## Task requirements:
Collect every line in the material below that contains the string "Given". Case matters.

## Data in this exercise:
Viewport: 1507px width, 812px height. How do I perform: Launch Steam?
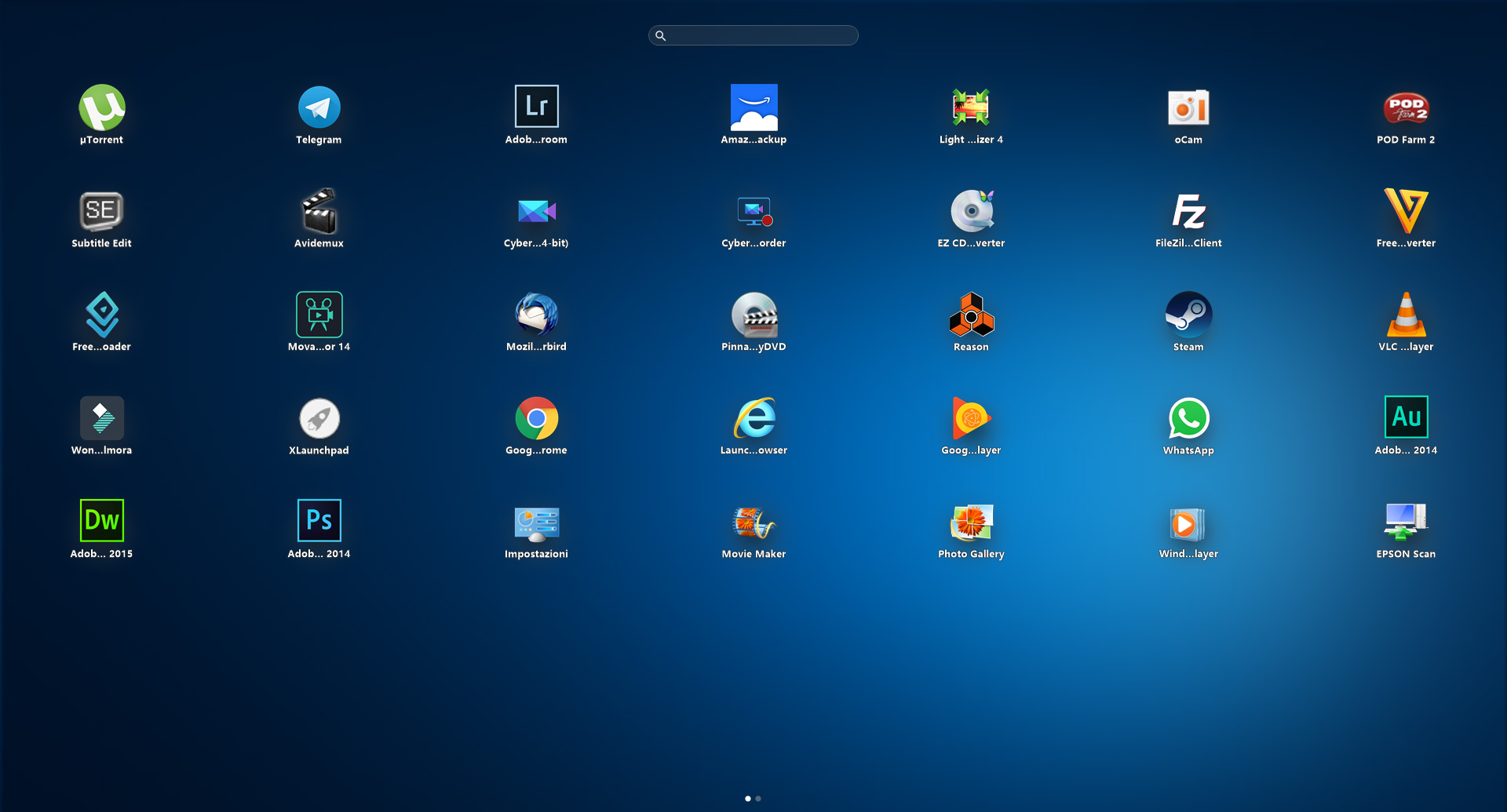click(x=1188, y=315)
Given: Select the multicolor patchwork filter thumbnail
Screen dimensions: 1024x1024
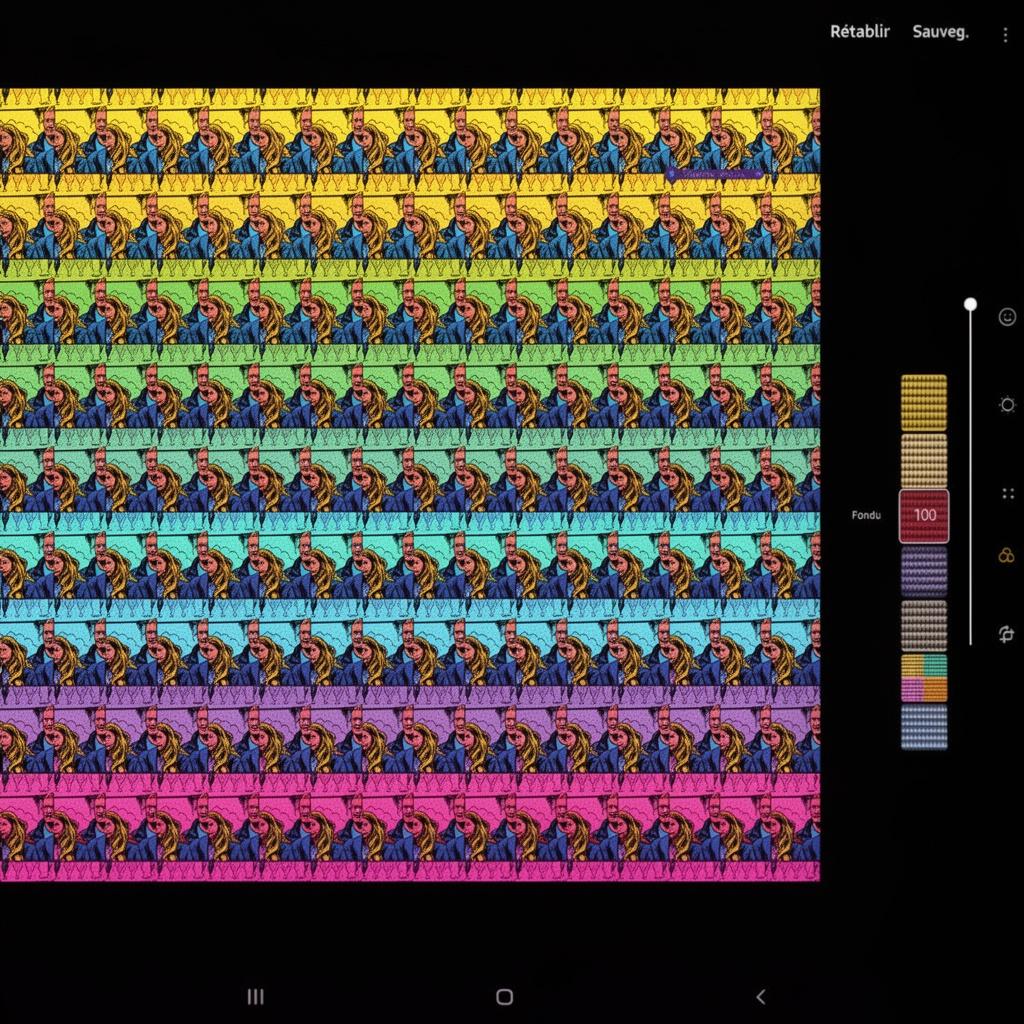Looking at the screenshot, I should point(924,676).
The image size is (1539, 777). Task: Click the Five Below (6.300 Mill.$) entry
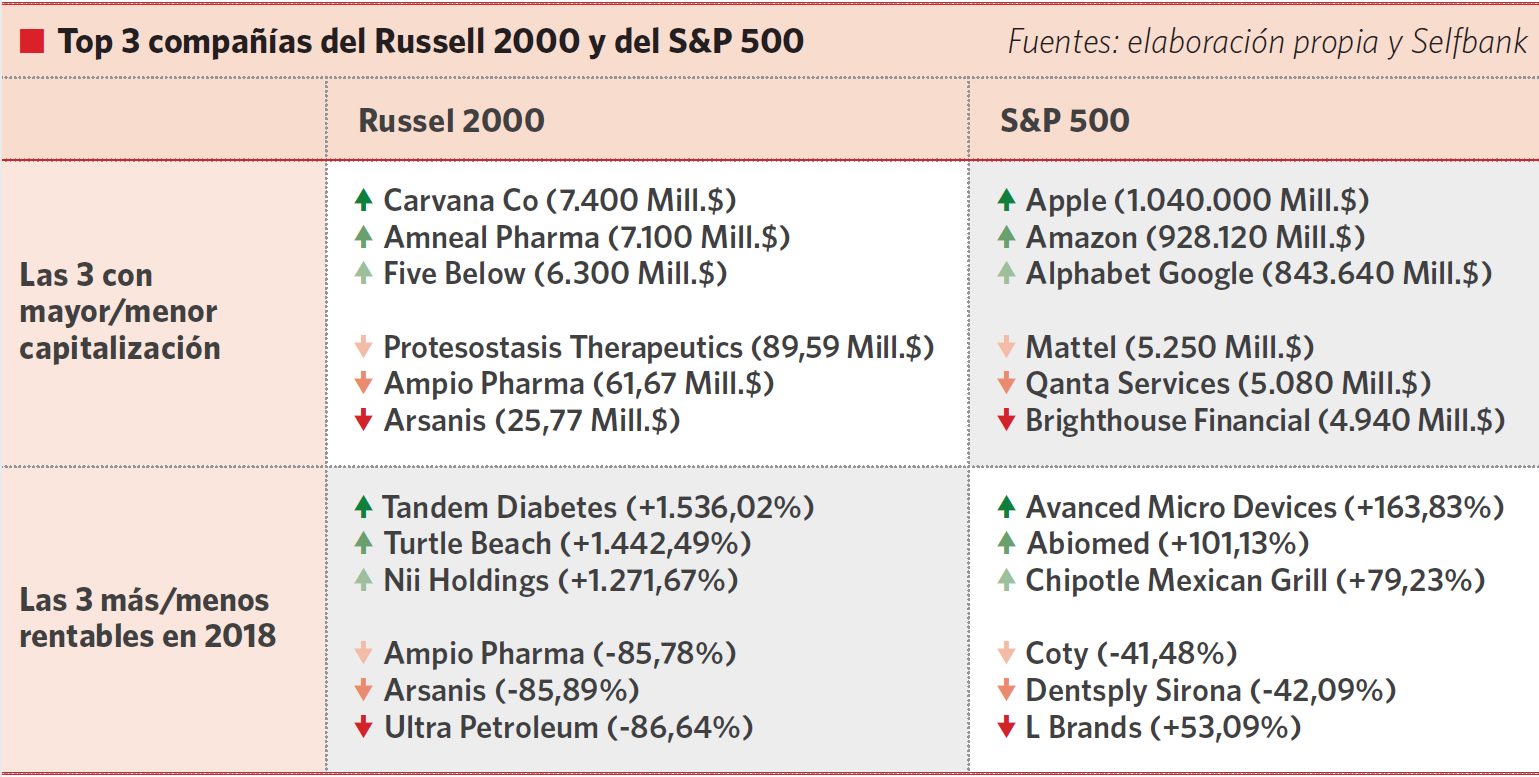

## Answer to this task:
Given: Select the multicolor patchwork filter thumbnail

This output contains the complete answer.